Crack the Backend

Problem Statement

You are given an integer array nums. Initially you are at the first index. nums[i] represents the maximum jump length from index i (you can jump to any index from i to i + nums[i] inclusive). Return true if you can reach the last index, otherwise false.

You start at index 0 and can jump at most nums[i] steps from index i.
We only need to know reachability of the last index, not the minimum number of jumps.

Key Observations

We can greedily track the farthest index we can reach so far. If we are at step i and i is within the current farthest, we can reach i; then from i we can reach up to i + nums[i]. So we update farthest = max(farthest, i + nums[i]).
If at any step i we have i > farthest, it means we cannot reach i (and thus cannot reach the end), so return false.
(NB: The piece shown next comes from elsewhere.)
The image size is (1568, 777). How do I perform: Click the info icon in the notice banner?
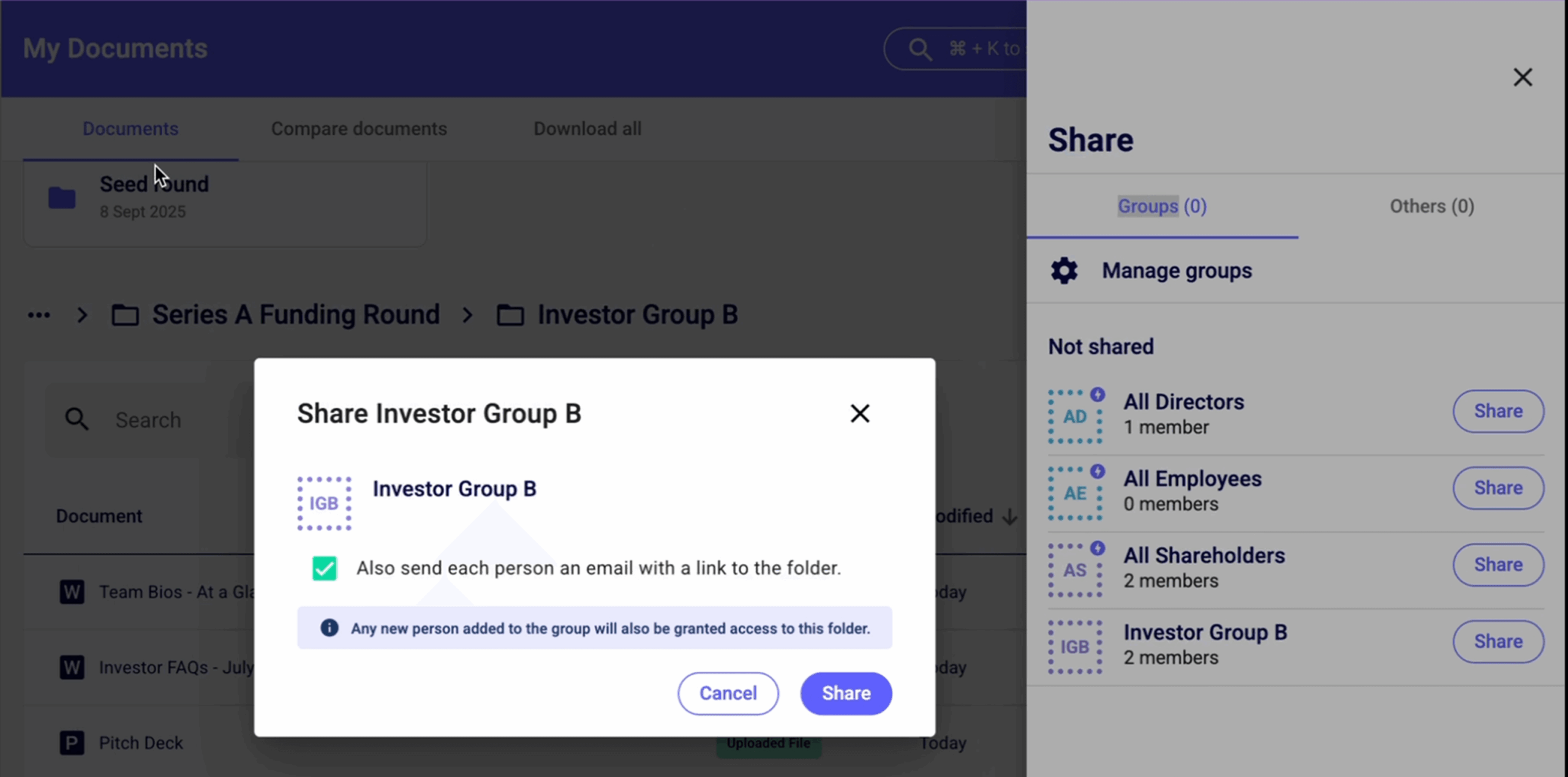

If we ever have farthest >= n-1, we can reach the last index — return true.
One pass from left to right is enough.

Approach

High-level: Maintain farthest = the farthest index we can reach. For each i from 0 to n-1: if i > farthest we cannot proceed, return false; else update farthest = max(farthest, i + nums[i]). If farthest >= n-1, return true. After the loop, return true if we reached the end.

Steps:

farthest = 0. For i = 0..n-1: if i > farthest return false. farthest = max(farthest, i + nums[i]). If farthest >= n-1 return true.
Return true (we reached the last index).

Implementation

Java

public boolean canJump(int[] nums) {
    int far = 0;

    for (int i = 0; i < nums.length; i++) {
        if (i > far) {
            return false;
        }

        far = Math.max(far, i + nums[i]);
    }

    return true;
}

Test Cases

Example 1

Input

nums = [2,3,1,1,4]

Expected

true

Explanation

Jump 1, then 3.

Complexity Analysis

Time: typically O(n) or O(n log n).
Space: O(1) or O(n).

Follow-ups

Prove greedy choice property; handle ties.